2023年に大久保敏弘研究室と公益財団法人NIRA総合研究開発機構が実施した「第9回テレワーク就業者実態調査」にウィキペディアが登場していたので、当該部分を簡単に紹介します。
書誌情報
上記の調査を紹介した論文は以下のとおりです。J-STAGE から無料で読むことができます。
- 大久保敏弘「大きく前進するデジタル経済をどう計測するか GDPの限界と新たな統計の試み」『NIRAオピニオンペーパー』66巻、2023年、1-8頁。doi: 10.50878/niraopinion.66.
概要
大久保の論文は「無料のデジタルサービスの価値を消費者の支払い意思額から検討する (1ページ) 」ことを目的としています。
この目的のもと、大久保敏弘研究室とNIRA総研は共同で「第9回テレワークに関する就業者実態調査」を実施しました。本調査では「デジタルサービスの利用率」と「デジタルサービスへの支払い意思額」が問われていますが、デジタルサービスの一例として「インターネット百科事典(ウィキペディアなど)」という項目がありました。
調査によれば、「インターネット百科事典(ウィキペディアなど)」の利用率は78%とのこと。また、「支払い意思額」は以下のとおりでした。
金額(円 / 月) | 割合 (%) |
無料でないと使わない | 78% |
月額100円まで | 6% |
月額300円まで | 3% |
月額500円まで | 3% |
月額1,000円まで | 3% |
月額2,000円まで | 2% |
月額3,000円まで | 記載なし |
月額5,000円まで | 記載なし |
月額7,000円まで | 記載なし |
月額10,000円まで | 記載なし |
月額10,000円を超えても支払う | 記載なし |
大久保は「支払い意思の比率が大きいのはYouTubeなどの動画配信、ソフトウェア、Zoomなどのコミュニケーションツ ール、Googleなどの検索サイトで、28〜31%となってい る。

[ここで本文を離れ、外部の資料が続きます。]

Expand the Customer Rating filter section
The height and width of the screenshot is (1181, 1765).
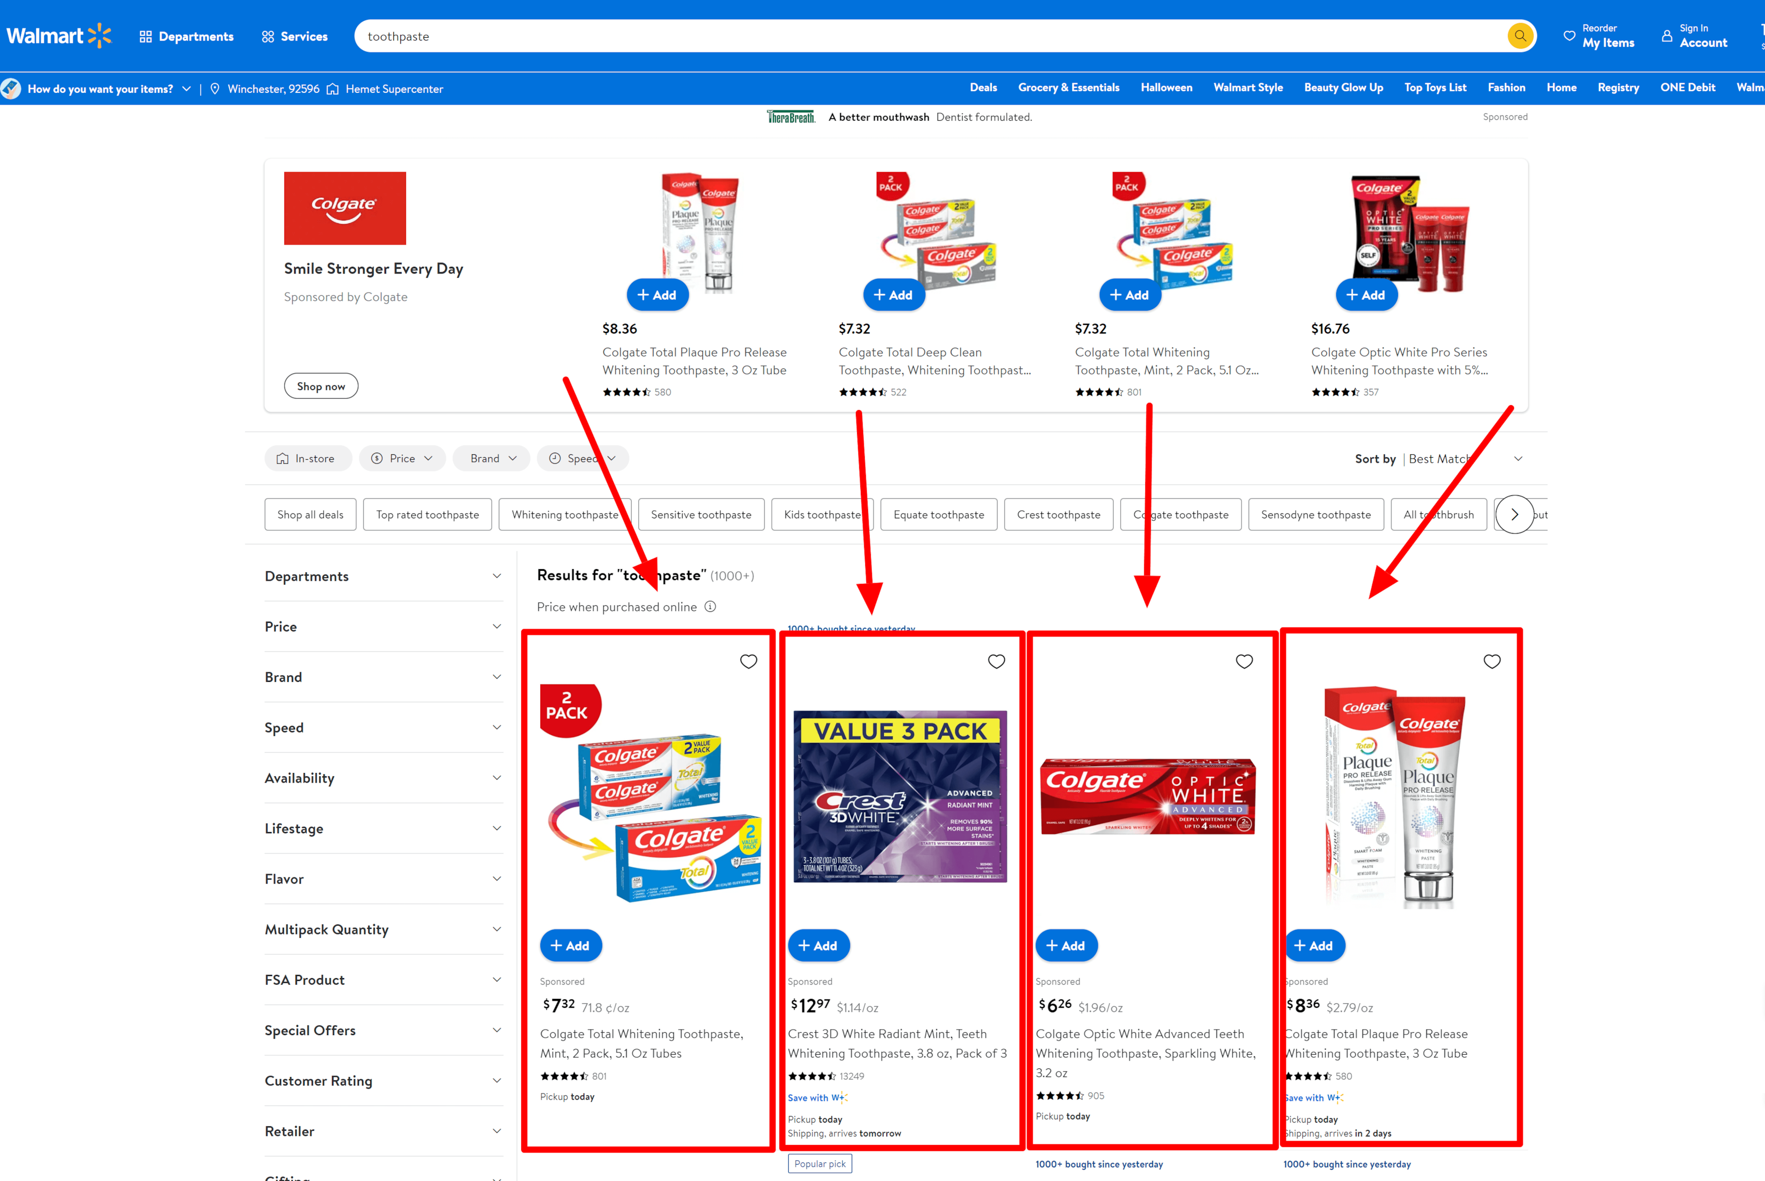(x=383, y=1081)
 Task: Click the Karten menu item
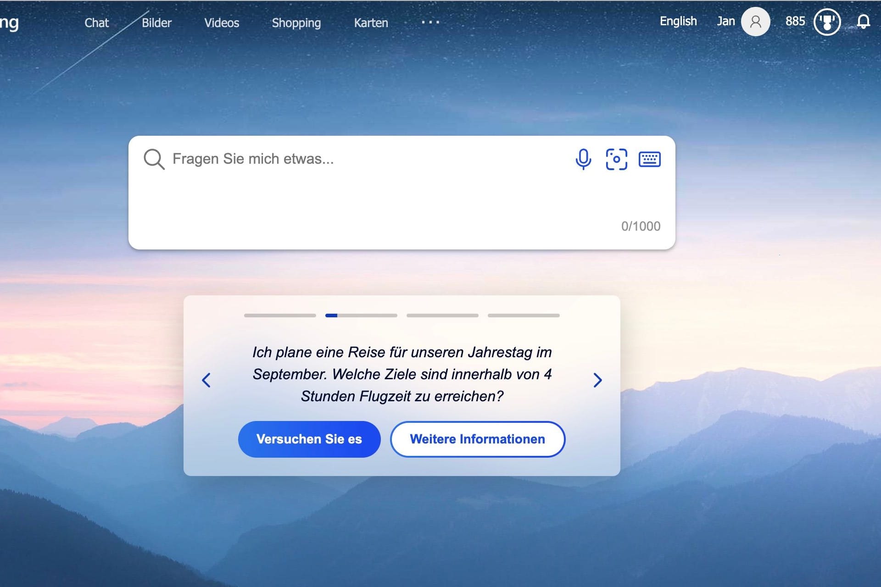point(372,23)
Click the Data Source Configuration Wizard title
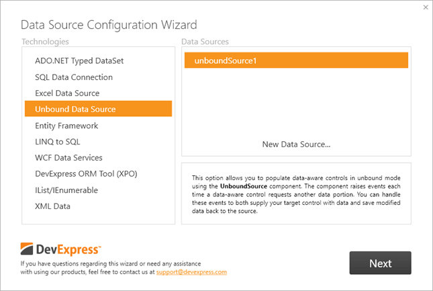Image resolution: width=433 pixels, height=291 pixels. coord(109,26)
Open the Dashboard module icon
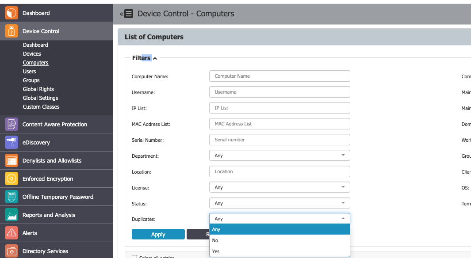The height and width of the screenshot is (258, 471). click(11, 13)
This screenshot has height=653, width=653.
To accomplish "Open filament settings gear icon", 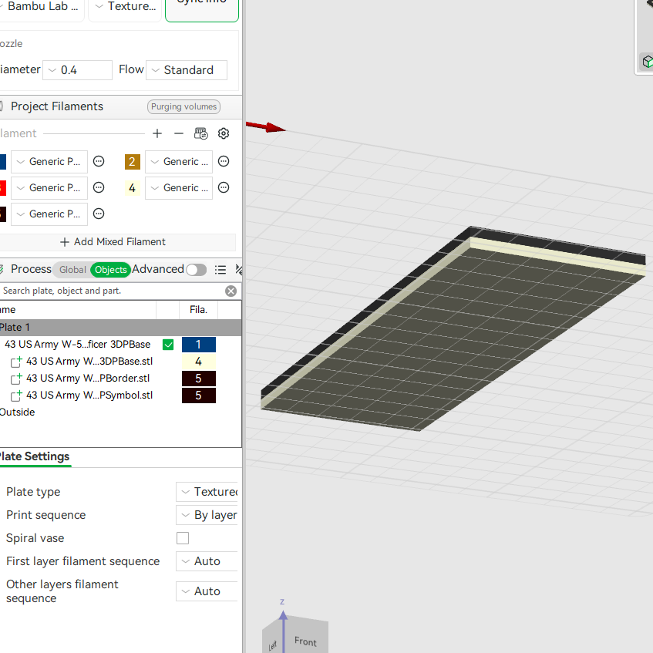I will [x=224, y=133].
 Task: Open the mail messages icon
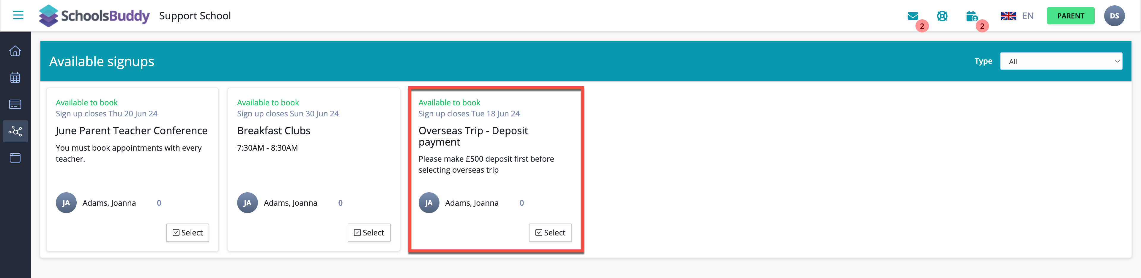coord(912,16)
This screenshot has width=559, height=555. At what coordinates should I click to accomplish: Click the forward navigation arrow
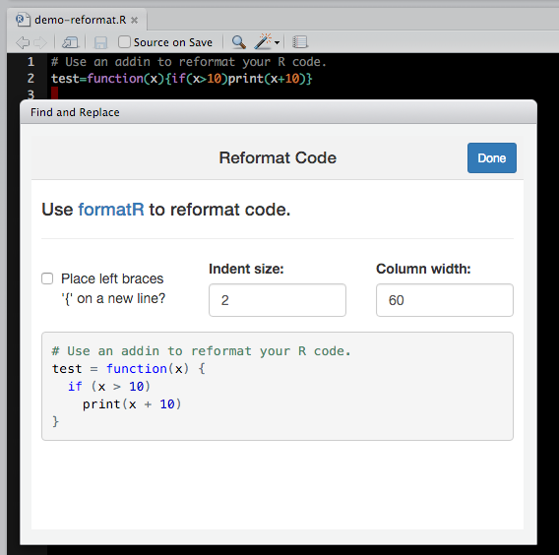[40, 42]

一方、SNSは支払い意思がある人は24%、予約サイト、インターネット事典、フリーメール、ニュース情報サイトでは20〜22%と低い」と指摘しています。
なお、個人的には「『インターネット百科事典(ウィキペディアなど)』について、『無料でないと使わない』以外の回答をした人が22%もいるのか!」と感じました。
まとめ
「第9回テレワーク就業者実態調査」における、ウィキペディアに関する記述を紹介しました。